Recently, an association between CU and osteoporosis was reported [47]. In this report, CU was associated with lower serum PTH, lower rates of hypocalcemia and higher rates of osteoporosis. Patients with osteoporosis and CU were younger more likely to be of male sex and had a higher prevalence of obesity than osteoporotic patients without CU, further strengthening the association between CU and osteoporosis.

Renal system (search terms employed urticaria and ‘renal involvement’, ‘kidneys’, ‘renal functions’) and genitourinary system (‘genitourinary system’ and ‘fertility’)

We found no reports of nephritis, proteinuria or haematuria associated with chronic urticarial activity. However, interference with micturition due to delayed pressure urticaria swelling after sexual intercourse has been reported [48].

Conclusions

Systemic consequences of urticaria could result from increased circulation of cutaneous mast cell mediators, generalized enhancement of releasability of mast cells, a reactive increase in mast cell numbers (as opposed to clonal in mastocytosis), increase in plasma histamine level or all of these. It might be expected that any systemic effect would be most obvious when the disease is most active. The natural history of CU is one of natural improvement followed by resolution so looking for evidence of dysfunction would be logical during the acute stage of the illness or during acute urticaria. Patients presenting acutely unwell with severe urticaria are often treated with short courses of systemic steroids that are likely to mask subclinical effects of the illness.

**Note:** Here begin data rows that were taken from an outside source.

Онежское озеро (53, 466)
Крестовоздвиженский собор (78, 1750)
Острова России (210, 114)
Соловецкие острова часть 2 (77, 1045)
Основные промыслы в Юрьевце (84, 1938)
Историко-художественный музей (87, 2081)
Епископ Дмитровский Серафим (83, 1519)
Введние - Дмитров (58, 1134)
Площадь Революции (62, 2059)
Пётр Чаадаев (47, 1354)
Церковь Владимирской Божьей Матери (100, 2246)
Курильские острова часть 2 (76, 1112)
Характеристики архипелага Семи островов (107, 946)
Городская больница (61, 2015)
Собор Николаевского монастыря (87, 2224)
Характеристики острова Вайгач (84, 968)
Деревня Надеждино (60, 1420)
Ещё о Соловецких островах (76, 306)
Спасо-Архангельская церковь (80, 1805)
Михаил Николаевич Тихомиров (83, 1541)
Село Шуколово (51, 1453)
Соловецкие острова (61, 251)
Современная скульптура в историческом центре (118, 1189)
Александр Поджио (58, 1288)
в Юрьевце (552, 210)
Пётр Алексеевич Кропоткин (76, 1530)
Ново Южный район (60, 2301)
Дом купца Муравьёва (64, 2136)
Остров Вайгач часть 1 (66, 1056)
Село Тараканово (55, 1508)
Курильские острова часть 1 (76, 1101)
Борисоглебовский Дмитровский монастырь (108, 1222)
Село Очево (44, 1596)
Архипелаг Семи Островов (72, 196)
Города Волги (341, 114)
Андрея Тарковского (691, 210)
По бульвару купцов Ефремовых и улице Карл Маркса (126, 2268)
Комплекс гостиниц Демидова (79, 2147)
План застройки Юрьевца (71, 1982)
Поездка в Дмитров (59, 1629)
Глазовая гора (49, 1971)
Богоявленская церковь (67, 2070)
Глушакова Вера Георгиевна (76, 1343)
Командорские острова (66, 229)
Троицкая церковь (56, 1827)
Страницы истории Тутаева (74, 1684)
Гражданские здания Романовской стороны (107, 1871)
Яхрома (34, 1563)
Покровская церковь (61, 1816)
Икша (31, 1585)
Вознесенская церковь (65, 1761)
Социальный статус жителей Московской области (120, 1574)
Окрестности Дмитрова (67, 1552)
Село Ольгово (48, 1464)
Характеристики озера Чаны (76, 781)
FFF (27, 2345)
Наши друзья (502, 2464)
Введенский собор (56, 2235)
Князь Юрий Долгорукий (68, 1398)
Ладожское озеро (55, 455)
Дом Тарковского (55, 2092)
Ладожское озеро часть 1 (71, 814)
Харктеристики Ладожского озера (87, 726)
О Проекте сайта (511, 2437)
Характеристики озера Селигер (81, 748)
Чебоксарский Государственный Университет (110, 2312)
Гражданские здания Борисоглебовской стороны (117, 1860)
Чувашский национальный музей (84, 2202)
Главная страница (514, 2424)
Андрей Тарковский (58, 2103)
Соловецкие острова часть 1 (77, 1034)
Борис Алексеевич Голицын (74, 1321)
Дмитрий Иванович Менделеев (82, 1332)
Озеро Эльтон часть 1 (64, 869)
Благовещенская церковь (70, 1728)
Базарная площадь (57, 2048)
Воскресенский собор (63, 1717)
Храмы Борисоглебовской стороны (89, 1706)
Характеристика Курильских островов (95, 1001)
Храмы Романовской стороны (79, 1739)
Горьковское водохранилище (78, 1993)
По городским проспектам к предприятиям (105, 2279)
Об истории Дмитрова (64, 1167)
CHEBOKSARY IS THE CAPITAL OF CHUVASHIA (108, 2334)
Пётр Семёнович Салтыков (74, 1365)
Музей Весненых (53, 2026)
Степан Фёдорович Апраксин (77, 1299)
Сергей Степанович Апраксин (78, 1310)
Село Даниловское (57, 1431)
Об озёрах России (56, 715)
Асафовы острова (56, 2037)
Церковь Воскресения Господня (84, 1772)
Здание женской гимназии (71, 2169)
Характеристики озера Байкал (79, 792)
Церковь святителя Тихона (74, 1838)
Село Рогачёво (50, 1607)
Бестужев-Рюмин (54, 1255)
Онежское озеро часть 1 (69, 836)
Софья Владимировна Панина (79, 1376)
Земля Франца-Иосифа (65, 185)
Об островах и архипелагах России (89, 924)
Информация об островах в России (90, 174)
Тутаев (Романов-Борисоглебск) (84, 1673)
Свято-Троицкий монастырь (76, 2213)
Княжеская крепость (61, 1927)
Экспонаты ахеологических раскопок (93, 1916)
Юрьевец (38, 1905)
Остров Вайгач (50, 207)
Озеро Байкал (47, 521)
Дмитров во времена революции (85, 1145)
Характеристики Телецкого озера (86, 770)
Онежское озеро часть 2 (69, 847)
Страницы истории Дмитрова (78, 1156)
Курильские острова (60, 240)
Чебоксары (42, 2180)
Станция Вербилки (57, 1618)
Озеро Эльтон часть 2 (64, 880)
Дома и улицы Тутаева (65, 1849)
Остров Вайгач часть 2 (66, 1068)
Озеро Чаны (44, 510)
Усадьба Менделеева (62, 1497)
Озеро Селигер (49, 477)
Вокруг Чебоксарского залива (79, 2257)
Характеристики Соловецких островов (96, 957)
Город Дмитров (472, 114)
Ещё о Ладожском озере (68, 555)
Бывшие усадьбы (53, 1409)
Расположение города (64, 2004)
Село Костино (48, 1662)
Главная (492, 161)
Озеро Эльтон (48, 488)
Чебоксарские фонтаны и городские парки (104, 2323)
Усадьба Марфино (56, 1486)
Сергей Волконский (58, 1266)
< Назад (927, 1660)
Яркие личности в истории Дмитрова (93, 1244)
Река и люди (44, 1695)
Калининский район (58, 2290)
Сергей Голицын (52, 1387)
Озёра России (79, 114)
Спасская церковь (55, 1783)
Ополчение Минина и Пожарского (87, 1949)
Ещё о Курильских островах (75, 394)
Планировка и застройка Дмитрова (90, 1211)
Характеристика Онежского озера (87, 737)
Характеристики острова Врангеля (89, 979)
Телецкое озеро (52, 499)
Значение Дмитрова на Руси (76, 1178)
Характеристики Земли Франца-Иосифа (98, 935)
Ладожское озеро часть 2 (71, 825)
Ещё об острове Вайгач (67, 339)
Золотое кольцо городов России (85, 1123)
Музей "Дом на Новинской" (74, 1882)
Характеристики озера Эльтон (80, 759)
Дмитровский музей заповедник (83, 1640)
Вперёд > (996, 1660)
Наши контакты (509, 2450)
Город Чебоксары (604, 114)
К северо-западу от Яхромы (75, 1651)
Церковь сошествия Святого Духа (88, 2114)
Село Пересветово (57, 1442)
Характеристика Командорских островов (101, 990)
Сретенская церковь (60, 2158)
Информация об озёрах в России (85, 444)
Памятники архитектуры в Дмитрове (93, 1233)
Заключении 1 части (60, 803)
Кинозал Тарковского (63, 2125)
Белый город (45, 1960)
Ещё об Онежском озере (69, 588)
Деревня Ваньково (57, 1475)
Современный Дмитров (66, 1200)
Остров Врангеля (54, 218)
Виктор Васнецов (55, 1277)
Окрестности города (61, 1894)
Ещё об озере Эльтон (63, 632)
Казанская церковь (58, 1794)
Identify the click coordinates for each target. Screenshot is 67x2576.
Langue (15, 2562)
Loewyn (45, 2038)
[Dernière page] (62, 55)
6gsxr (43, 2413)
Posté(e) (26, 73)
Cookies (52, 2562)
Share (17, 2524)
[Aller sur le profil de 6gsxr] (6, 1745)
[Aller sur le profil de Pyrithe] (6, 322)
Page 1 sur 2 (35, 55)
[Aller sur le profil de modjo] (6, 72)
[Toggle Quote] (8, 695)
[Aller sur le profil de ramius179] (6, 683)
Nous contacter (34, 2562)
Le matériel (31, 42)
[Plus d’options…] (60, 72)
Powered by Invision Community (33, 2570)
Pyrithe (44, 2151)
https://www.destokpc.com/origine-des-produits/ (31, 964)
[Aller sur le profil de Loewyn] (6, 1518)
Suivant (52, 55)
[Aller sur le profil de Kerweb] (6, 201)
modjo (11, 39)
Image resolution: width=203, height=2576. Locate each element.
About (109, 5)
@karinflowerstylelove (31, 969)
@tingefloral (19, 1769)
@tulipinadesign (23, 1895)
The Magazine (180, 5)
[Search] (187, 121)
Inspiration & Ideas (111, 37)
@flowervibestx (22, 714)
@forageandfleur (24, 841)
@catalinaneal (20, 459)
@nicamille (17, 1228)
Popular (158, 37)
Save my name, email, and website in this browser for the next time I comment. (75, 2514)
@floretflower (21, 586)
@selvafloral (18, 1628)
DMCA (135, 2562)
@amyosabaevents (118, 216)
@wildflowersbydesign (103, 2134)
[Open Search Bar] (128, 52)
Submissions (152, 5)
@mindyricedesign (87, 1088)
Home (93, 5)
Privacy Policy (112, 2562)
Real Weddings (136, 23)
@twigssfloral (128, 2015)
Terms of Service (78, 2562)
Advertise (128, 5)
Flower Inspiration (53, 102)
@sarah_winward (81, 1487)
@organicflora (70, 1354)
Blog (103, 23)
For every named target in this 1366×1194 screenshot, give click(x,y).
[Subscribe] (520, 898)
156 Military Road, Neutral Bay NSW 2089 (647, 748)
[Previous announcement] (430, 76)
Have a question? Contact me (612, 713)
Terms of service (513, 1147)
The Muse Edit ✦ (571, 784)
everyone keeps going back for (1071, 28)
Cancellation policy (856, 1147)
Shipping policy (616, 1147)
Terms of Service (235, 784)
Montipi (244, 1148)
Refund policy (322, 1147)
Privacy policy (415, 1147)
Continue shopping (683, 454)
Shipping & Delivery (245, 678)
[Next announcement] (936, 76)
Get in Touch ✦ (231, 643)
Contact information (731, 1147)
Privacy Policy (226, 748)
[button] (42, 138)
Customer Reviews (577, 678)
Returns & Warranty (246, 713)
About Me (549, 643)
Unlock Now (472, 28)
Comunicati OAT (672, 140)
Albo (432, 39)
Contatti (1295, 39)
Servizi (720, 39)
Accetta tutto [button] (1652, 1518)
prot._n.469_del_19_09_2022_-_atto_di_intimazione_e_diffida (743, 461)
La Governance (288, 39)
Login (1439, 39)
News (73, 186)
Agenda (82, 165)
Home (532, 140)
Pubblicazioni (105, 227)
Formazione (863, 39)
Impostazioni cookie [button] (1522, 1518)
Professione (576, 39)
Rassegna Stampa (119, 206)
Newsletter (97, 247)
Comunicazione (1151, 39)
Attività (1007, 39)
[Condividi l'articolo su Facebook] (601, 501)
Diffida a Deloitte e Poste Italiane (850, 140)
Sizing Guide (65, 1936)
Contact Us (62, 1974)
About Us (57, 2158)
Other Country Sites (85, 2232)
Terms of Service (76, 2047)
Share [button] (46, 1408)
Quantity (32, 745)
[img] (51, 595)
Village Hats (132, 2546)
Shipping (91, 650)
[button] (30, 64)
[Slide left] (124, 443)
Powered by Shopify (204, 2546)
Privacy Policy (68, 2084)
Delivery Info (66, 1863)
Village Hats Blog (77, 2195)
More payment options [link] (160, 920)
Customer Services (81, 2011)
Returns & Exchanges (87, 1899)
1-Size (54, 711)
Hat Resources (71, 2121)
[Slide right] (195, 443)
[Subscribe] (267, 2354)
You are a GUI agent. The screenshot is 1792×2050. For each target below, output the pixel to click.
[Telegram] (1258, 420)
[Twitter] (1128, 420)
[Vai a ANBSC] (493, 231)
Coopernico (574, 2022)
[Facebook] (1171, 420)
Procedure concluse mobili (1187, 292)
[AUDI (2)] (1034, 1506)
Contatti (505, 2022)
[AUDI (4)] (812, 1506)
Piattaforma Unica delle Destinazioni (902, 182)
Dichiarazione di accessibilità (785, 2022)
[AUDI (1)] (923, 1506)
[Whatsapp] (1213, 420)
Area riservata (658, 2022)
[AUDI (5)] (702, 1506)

Searching for reports of organ-based dysfunction in patients with urticaria revealed some evidence in cardiac, respiratory, gastrointestinal, central nervous and musculo-skeletal systems (Fig. 1). The relative paucity of published reports does not exclude organ-based dysfunction if a relationship has not been looked for or written up in the medical literature. The relevance of these findings needs to be further determined. However, they justify prospective studies in larger numbers of patients and at different stages of disease activity.

Fig. 1
figure 1

Involved systems in chronic urticaria and relevant manifestations

Limitations of this review include:

  1. 1.

    The possibility that relevant reports were missed in the literature search by using incomplete search terms.

  2. 2.

    The anecdotal reports may have been co-incidental rather than directly related to urticaria.

  3. 3.

    It was not possible to assess the effects of urticaria treatment on potential improvement of any organ-based dysfunction without it.